---- Information shown

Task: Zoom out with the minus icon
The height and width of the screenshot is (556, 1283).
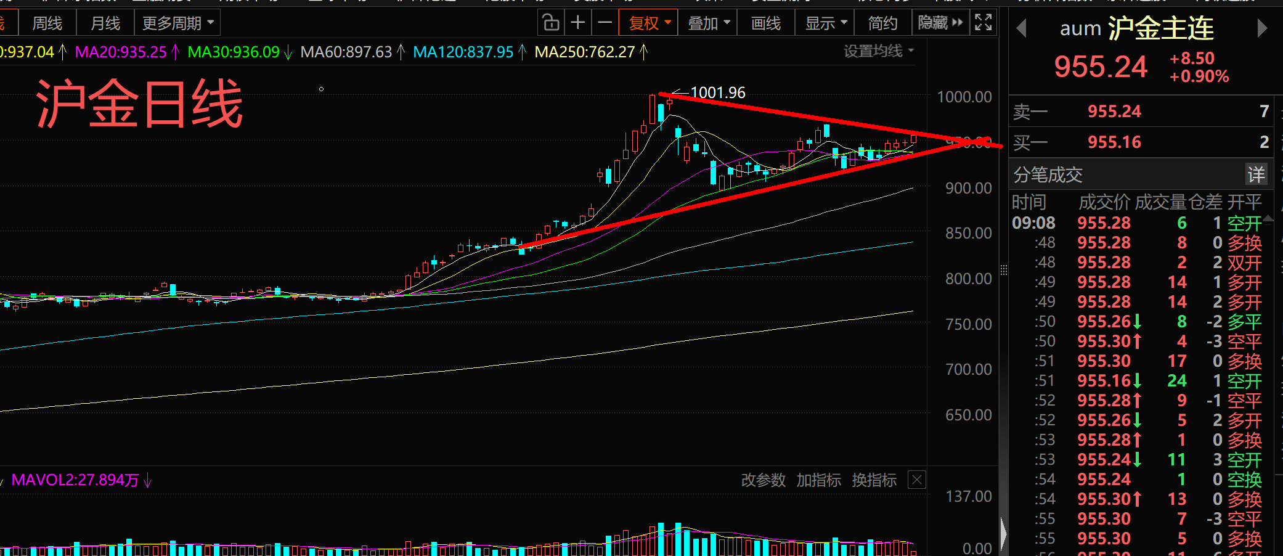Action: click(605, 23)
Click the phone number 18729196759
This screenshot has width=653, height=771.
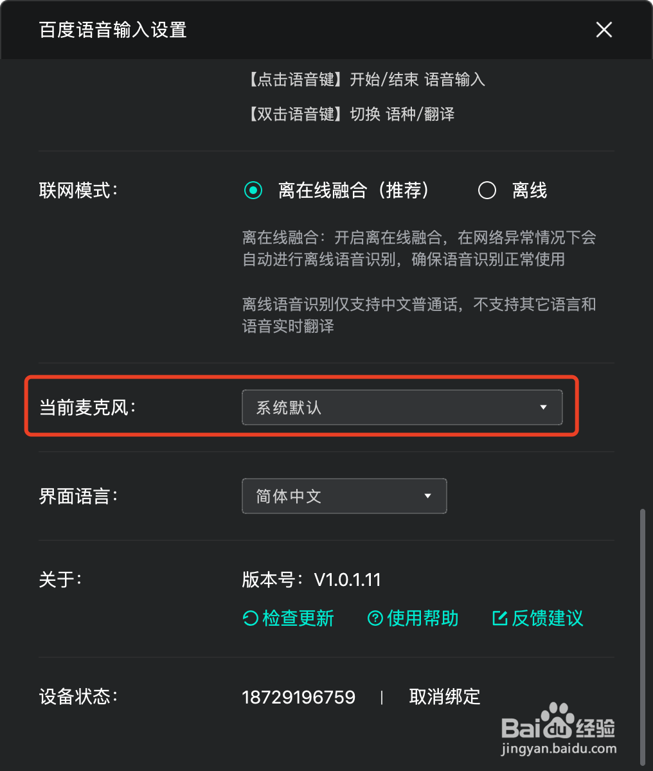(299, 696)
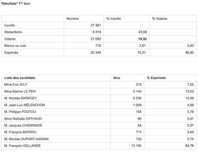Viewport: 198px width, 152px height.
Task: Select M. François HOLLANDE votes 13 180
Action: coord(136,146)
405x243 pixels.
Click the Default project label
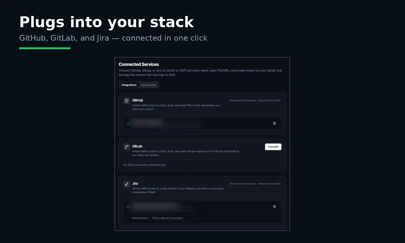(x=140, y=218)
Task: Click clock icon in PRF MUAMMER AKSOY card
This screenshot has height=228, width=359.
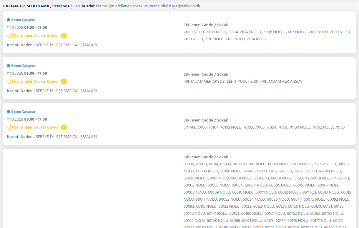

--------

**Required action:** Scan the entries above for the string "icon" and copy each line containing it.

**Your solution:**
Task: Zoom out with the minus icon
Task: Click clock icon in PRF MUAMMER AKSOY card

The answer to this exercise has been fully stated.